Conda environment setup

conda create --name eval_mig python=3.8 -y
conda activate eval_mig

conda config --append channels conda-forge
conda install pytorch==1.11.0 torchvision cudatoolkit=11.3.1 -c pytorch

export AM_I_DOCKER=False
export BUILD_WITH_CUDA=True
export CUDA_HOME=/path/to/cuda-11.3/

python -m pip install -e segment_anything
python -m pip install -e GroundingDINO

pip install opencv-python pycocotools matplotlib onnxruntime onnx nltk imageio supervision==0.7.0 protobuf==3.20.2 pytorch_fid

Note that you should install GroundingDINO on the GPU in order to properly run the evaluation code with cuda. If you encounter problems, you can refer to Issue for more details.

Checkpoints

To run the evaluation process, you need to download some model weights.

Download the GroundingDINO checkpoint:

wget -q https://github.com/IDEA-Research/GroundingDINO/releases/download/v0.1.0-alpha/groundingdino_swint_ogc.pth

You shoule also download ViT-H SAM model in SAM

You can also manually download the weights for Bert.

If you want to test CLIP scores, you'll also need to download the CLIP model weights.

Put all these checkpoints under ../pretrained/ folder:

├── pretrained
│   ├── bert-base-uncased
│   │   ├── config.json
│   │   ├── pytorch_model.bin
│   │   ├── tokenizer_config.json
│   │   ├── tokenizer.json
│   │   └── vocab.txt
│   ├── clip
│   │   ├── config.json
│   │   ├── merges.txt
│   │   ├── preprocessor_config.json
│   │   ├── pytorch_model.bin
│   │   ├── special_tokens_map.json
│   │   ├── tokenizer_config.json
│   │   ├── tokenizer.json
│   │   └── vocab.json
│   ├── groundingdino_swint_ogc.pth
│   └── sam_vit_h_4b8939.pth

Evaluation Pipeline

Step 1 (Optional) Sampling MIG prompts

You can choose to resample prompts for evaluation.
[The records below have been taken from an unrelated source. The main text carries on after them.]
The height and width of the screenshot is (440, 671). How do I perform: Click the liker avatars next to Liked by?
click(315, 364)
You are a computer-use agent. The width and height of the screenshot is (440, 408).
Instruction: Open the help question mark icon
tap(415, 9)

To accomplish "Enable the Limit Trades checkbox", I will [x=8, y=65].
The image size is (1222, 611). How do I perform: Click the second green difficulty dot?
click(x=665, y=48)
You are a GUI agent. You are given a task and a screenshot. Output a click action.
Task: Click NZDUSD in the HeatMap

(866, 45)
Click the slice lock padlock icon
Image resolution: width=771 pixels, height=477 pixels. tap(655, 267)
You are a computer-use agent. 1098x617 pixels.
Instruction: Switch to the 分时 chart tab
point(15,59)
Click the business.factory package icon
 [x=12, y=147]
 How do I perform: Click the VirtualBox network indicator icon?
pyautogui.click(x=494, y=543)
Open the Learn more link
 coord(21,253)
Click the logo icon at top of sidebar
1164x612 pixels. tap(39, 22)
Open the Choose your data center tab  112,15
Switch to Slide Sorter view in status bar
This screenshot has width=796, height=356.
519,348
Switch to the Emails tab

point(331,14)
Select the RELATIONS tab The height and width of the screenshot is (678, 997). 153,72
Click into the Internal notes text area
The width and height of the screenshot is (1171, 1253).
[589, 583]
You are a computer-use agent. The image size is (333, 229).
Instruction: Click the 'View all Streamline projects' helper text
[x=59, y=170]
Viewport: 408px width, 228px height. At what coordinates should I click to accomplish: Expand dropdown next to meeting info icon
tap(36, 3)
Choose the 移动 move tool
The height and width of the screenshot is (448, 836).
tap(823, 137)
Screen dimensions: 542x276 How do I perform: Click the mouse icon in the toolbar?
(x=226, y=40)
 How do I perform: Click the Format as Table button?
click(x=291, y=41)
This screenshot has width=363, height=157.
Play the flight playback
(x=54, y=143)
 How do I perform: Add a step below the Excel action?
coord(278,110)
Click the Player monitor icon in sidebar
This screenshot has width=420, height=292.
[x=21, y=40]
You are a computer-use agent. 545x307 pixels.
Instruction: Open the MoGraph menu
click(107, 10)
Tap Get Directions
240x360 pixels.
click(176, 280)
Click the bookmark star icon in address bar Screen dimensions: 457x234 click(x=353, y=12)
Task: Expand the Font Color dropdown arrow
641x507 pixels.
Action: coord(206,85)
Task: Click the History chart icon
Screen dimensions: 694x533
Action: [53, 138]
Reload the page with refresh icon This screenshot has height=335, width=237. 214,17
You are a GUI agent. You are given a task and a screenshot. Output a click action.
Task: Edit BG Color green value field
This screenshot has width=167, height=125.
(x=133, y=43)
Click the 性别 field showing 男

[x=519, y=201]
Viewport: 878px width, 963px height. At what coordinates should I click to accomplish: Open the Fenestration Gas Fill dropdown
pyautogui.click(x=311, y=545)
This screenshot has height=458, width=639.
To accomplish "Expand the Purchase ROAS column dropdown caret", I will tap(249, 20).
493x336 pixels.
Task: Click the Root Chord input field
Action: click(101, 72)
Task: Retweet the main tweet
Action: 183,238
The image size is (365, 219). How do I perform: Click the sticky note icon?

You can check the entire steps of Resampling.

You can also generate your image on the 800 prompts that have been sampled from MIG-Bench.

Step 2 Generation

Use the sampled prompts and layouts to generate images.

You can try our MIGC method, hope you enjoy it.

Step 3 Evaluation

Finally, you can start evaluating your model now.

python eval_mig.py \
--need_miou_score \
--need_instance_sucess_ratio \
--metric_name 'eval' \
--image_dir /path/of/image/

Evaluation Results

We re-sampled a version of the COCO-MIG benchmark, filtering out examples related to humans. Based on the new version of bench, we sampled 800 images and compared them with InstanceDiffusion, GLIGEN, etc. On MIG-Bench, the results are shown below. You can also find the image results and bench layout information that we generate in some of the methods in the Example.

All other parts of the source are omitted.